● **EXERCISE DESCRIPTION**
Write out the lines between the line containing "Jump to the See also section" and the line containing "pos(589,205)", inclusive, without the pictures.
.....
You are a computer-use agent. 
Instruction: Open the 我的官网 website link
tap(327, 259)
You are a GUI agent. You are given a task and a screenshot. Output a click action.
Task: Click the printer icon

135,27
.....
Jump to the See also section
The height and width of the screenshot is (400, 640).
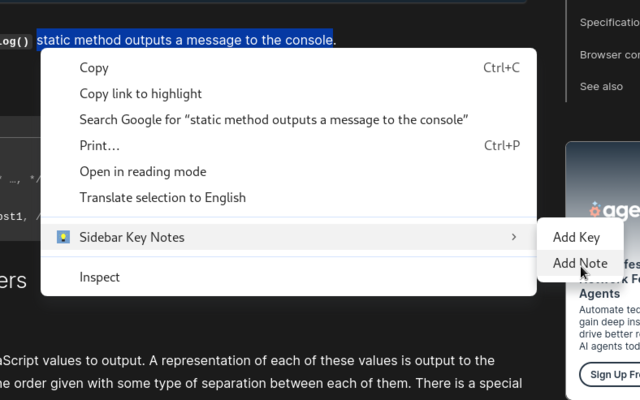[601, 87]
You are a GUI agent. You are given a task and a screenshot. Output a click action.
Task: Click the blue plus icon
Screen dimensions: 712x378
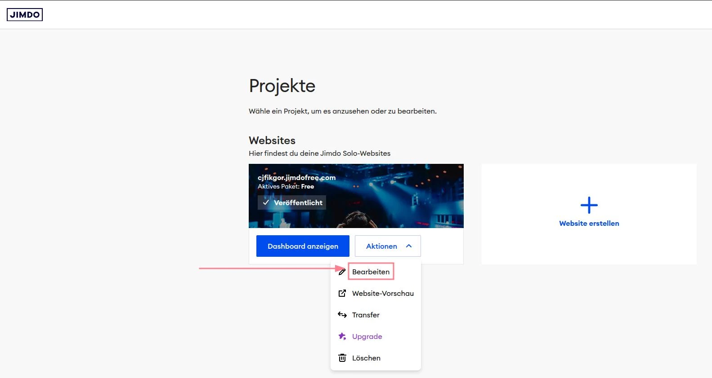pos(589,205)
.....
● **SOLVED EXERCISE**
Jump to the See also section
The height and width of the screenshot is (400, 640).
[601, 87]
You are a GUI agent. You are given a task and a screenshot. Output a click action.
Task: Click the blue plus icon
Screen dimensions: 712x378
pos(589,205)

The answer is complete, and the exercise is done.